課題一覧:
A – ジャパンハウスの展示企画についての抜粋文から、「ジャパンハウスは、日本から作」で始まり「な協力を望みたいものである。」で終わる部分を書き出してください。その際、「オールニッポン」を「全日本」に置き換えてください。
B – ジャパンハウスの展示企画についての抜粋文で、「ジャパンハウスは、日本から作品が送付され」で始まる段落を、主な内容を残したまま箇条書きに書き改めてください。
C – ジャパンハウスの展示企画についての抜粋文に照らして、次の(i)～(iii)が文章の内容と合っているかどうかを答えてください。それぞれ「はい」か「いいえ」で答え、判断の根拠となる文章中の語句をそのまま引用してください。
(i) 日本から作品が送付されて展示を行う企画展は、年3回開かれる。
(ii) このような展示会の準備は、県連や県人会だけで行うことができる。
(iii) 県側には、作品やサンプルを有償で提供することが望まれている。

抜粋文:
•••••

ジャパンハウスは、日本から作品が送付され、展示を行う企画展が年3回、独自の企画が数回あるが、その間の期間を利用しての展示会等イベントが考えられる。展示品が雑多な物産展ではなく、1つの展示品、それも1県ではなく数県にまたがるような発想が必要とされよう。例えば、「日本陶磁器展」、「日本漆器展」、「日本木工芸品展」、「全国コケシ展」、「日本竹細工展」、「日本ガラス工芸展」、「金属工芸品展」、「着物展」等々明確なコンセプトを持つプログラムを年間計画で、組織するという案である。全国から優秀作品を集めることが重要となってくる。これらは、県連や県人会だけでは無理なので、外務省、ジェトロ、JICA,国際交流基金、国際観光振興会、地方の国際友好団体、企業等の協力を得ることが必須である。県側は、従来の自県のみという発想から地域・道州単位、さらにオールニッポンという発想への転換が必要となって来る。県側からは、作品やサンプルをできれば、無償で提供するというような協力を望みたいものである。

 

「1県人会ではなく合同や道州単位、地方単位でプログラムを推進すること」

•••••

元データ:
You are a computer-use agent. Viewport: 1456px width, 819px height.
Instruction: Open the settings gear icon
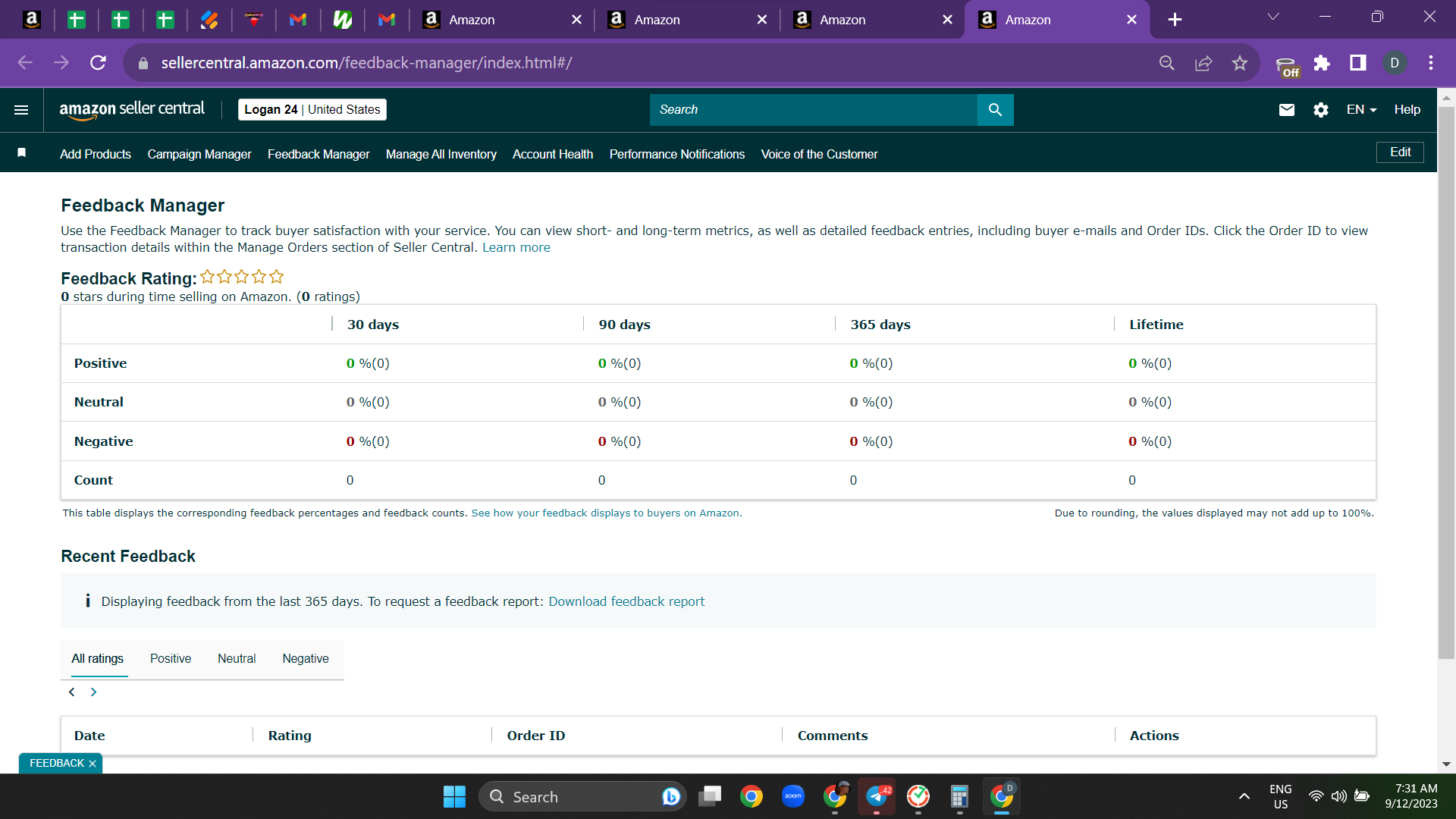click(1321, 110)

•••••

課題の解答:
A –
ジャパンハウスは、日本から作品が送付され、展示を行う企画展が年3回、独自の企画が数回あるが、その間の期間を利用しての展示会等イベントが考えられる。展示品が雑多な物産展ではなく、1つの展示品、それも1県ではなく数県にまたがるような発想が必要とされよう。例えば、「日本陶磁器展」、「日本漆器展」、「日本木工芸品展」、「全国コケシ展」、「日本竹細工展」、「日本ガラス工芸展」、「金属工芸品展」、「着物展」等々明確なコンセプトを持つプログラムを年間計画で、組織するという案である。全国から優秀作品を集めることが重要となってくる。これらは、県連や県人会だけでは無理なので、外務省、ジェトロ、JICA,国際交流基金、国際観光振興会、地方の国際友好団体、企業等の協力を得ることが必須である。県側は、従来の自県のみという発想から地域・道州単位、さらに全日本という発想への転換が必要となって来る。県側からは、作品やサンプルをできれば、無償で提供するというような協力を望みたいものである。

B –
- ジャパンハウスでは、日本から作品が送付されて展示を行う企画展が年3回、独自の企画が数回あり、その間の期間に展示会などのイベントを行うことが考えられる。
- 雑多な物産展ではなく、1つの展示品、それも1県ではなく数県にまたがるような発想が必要とされる。
- 陶磁器、漆器、木工芸品、コケシ、竹細工、ガラス工芸、金属工芸品、着物などの明確なコンセプトを持つプログラムを、年間計画で組織する。
- 全国から優秀作品を集めることが重要となる。
- 県連や県人会だけでは無理なので、外務省、ジェトロ、JICA、国際交流基金、国際観光振興会、地方の国際友好団体、企業などの協力を得ることが必須である。
- 県側には、自県のみという発想から地域・道州単位、さらにオールニッポンという発想への転換が必要であり、作品やサンプルをできれば無償で提供する協力が望まれる。

C –
(i) はい。「日本から作品が送付され、展示を行う企画展が年3回」
(ii) いいえ。「これらは、県連や県人会だけでは無理なので」
(iii) いいえ。「作品やサンプルをできれば、無償で提供するというような協力を望みたいものである」